Task objective: Transcribe the material from the line containing "What do you see at coordinates (226, 198)" through the end of the material, both ends included. Leave the pictures out of your answer.

Information:
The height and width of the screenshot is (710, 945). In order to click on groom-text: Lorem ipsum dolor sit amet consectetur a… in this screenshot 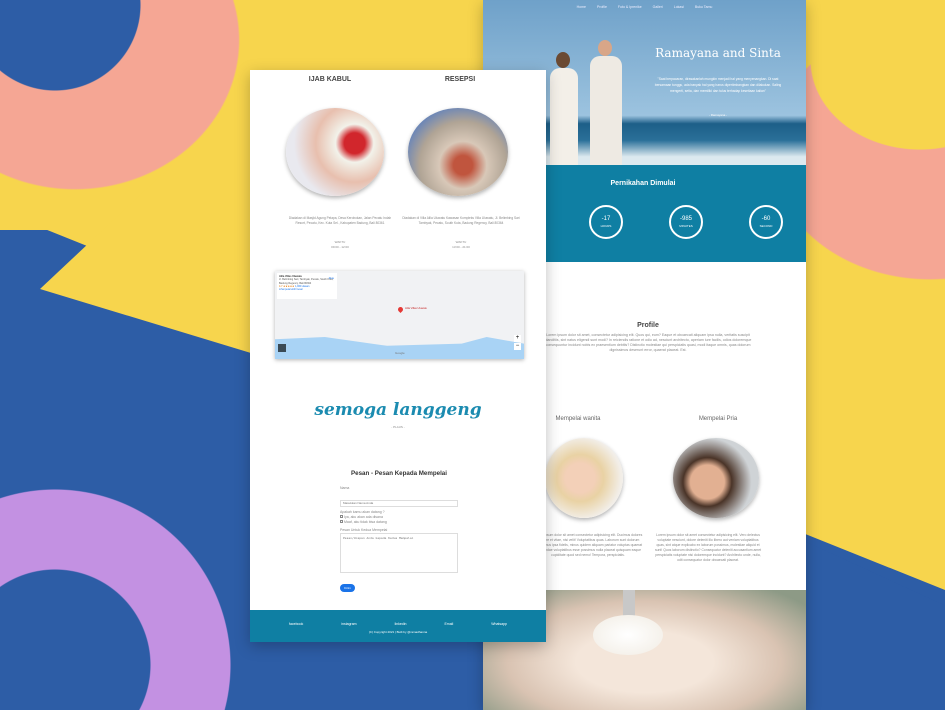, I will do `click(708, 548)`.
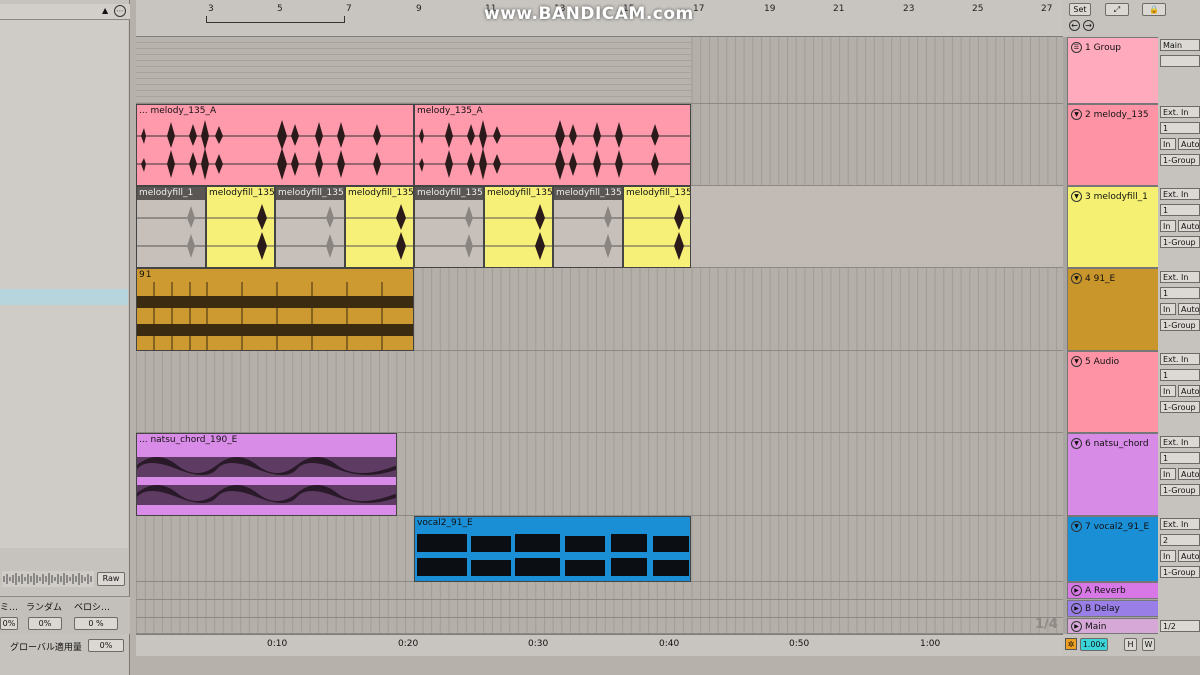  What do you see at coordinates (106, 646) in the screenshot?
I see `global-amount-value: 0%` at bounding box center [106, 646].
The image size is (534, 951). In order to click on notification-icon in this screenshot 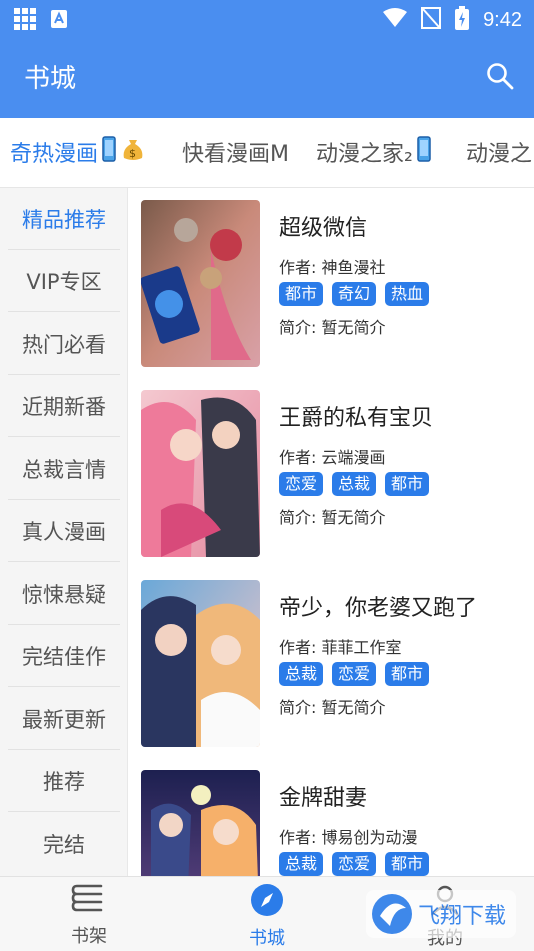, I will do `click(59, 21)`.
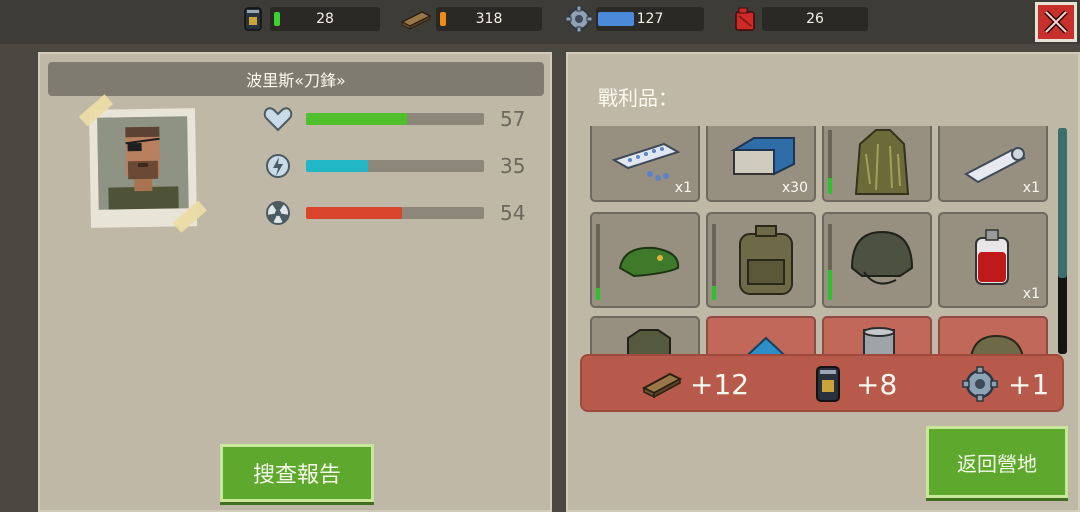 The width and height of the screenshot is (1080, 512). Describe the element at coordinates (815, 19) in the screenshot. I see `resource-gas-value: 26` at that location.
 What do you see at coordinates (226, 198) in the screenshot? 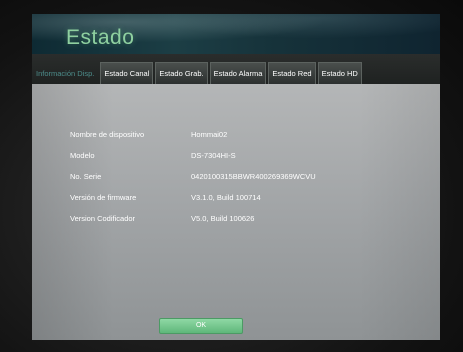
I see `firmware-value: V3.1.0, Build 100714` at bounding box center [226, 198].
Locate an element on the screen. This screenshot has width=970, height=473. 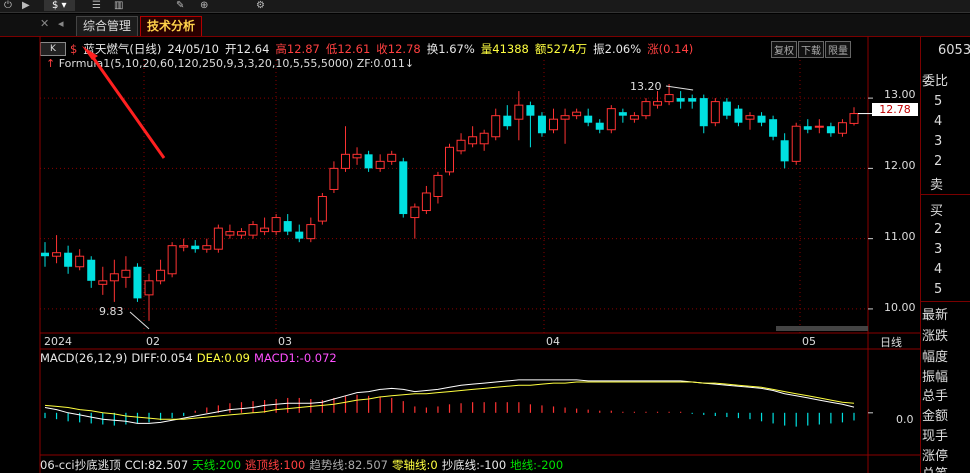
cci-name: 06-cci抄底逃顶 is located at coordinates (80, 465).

Solution below:
 What do you see at coordinates (226, 198) in the screenshot? 
I see `firmware-value: V3.1.0, Build 100714` at bounding box center [226, 198].
Locate an element on the screen. This screenshot has width=970, height=473. 
cci-name: 06-cci抄底逃顶 is located at coordinates (80, 465).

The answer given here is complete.